What is it that makes us ready to open our heart to a pain which is so pure and genuine?  Being incorporated into someone’s life the way a cat hair may get crocheted into an afghan.  The opportunity to bond with an individual or family in such a way that when the person is alive you’re a godsend and afterwards all you represent is death and emptiness, or do I?   What else might I be?  I hope I can restore people’s faith in human nature.

Somewhere when a person has been violated or betrayed, either by someone else or their own body, I arrive and ask them to trust me, to help them navigate this new life.  I try to reverse or make better all the ills they have suffered in their life or are currently suffering.  My attempt is to help the person clean out the wound and be able, once again, to connect to the human essence of compassion and connectedness.

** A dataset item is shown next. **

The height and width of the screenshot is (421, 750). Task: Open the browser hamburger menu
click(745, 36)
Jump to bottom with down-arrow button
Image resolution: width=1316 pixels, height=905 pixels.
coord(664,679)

I like awake wondering how to relieve a person’s suffering.  As I write I realize it is about bracing myself for a bumpy roller coaster ride which will continue until the calm of the coaster station arrives at which point the person has died.  May I have it backwards, perhaps the roller coaster ride doesn’t start until the person dies or maybe it starts the moment the doctor says, “I’m sorry to tell you…”  I guess we need to look at who’s at the control panel–maybe we’ll both be surprised.

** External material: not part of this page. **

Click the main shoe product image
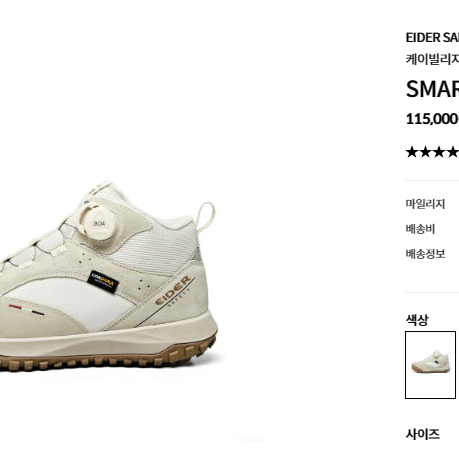This screenshot has height=459, width=459. pos(109,276)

So the real question becomes, “How do you measure a year?” as the question is posed in my favorite musical RENT.  Maybe love is the only yardstick to use anywhere.  That being the case, can I be on the lookout for such a blatant experience?  Will I know it as it happens or will I need to look back and say; this was a sign of love.  A measure of that person’s trust, not to do harm, faith to be true to my word and genuine in my emotions throughout our journey together.

So for now I will get in the car with you on this ride.  I may not be able to take the fear out of the ride, but maybe it’s really about being able to scream with you as we go over the huge drop on the roller coaster–that freedom to release and have witness to the experience.

I offer this post with admiration, love, and support for your journey.

Posted in coping with chronic illness, coping with life threatening illness

Anchors Away

When we’re newly diagnosed we have lots of decisions to make, often in a short period of time.  It’s not often that we take the time to focus on our identity as a person with a health challenge when more pressing matters are present.  I’ve started wondering…in order to experience wellness, do we have to let go of who we were and embrace who we will become.

Let me just say that when I say “who we will become” I’m not focusing on the illness itself.  I’m really thinking about the qualities, characteristics, behaviors, experiences that we will have as a result of our illness.  I’ve worked with individuals for many years, following my own health challenge, and people ask would we change anything?  The obvious answer is YES…we could choose not to be ill.  Then I started thinking and of course the ideal is to be healthy with no restrictions and certainly no medical treatment walking by our side.  I also began to think about what have I become since my diagnosis.

On a personal note, my auto-immune diagnosis came late in my adolescence.  I have grown up with my illness and maybe that’s different than those being diagnosed as adults.  What I know is that I’ve become a more inquisitive person.  I engage in more conversations about things that matter to me and I certainly am particular about those I choose to spend time with on a regular basis.

What is developing in you?  Are you becoming more assertive?  Have you realigned your priorities so that what you say and how you act are congruent?  I think of Tim McGraw’s song “Live Like You Were Dying” and it rings a strong chord.  Who will we become as a result of a diagnosis or the diagnosis of someone who is near an dear to our hearts.

This may seem like the furthest thing from the minds of those who are newly diagnosed.  I can assure you that the questions had begun long before your diagnosis.  We watch those around us get sick, some overcome the challenge and others die, but the questions begin and we can’t stop them.  When we’re diagnosed it goes from a passing thought to, for some, an obsession.  Questions are good.  The Ancient Greeks lived in the question and they felt that’s how you achieved the “Good Life”.  Isn’t that something we all want?

Don’t be afraid of who you’ll become because you won’t ever lose the humor, compassion, love and experiences you had pre-diagnosis.  This in a bizarre way just adds to our repertoire.  I’d love to know who you’re becoming…please share it with us!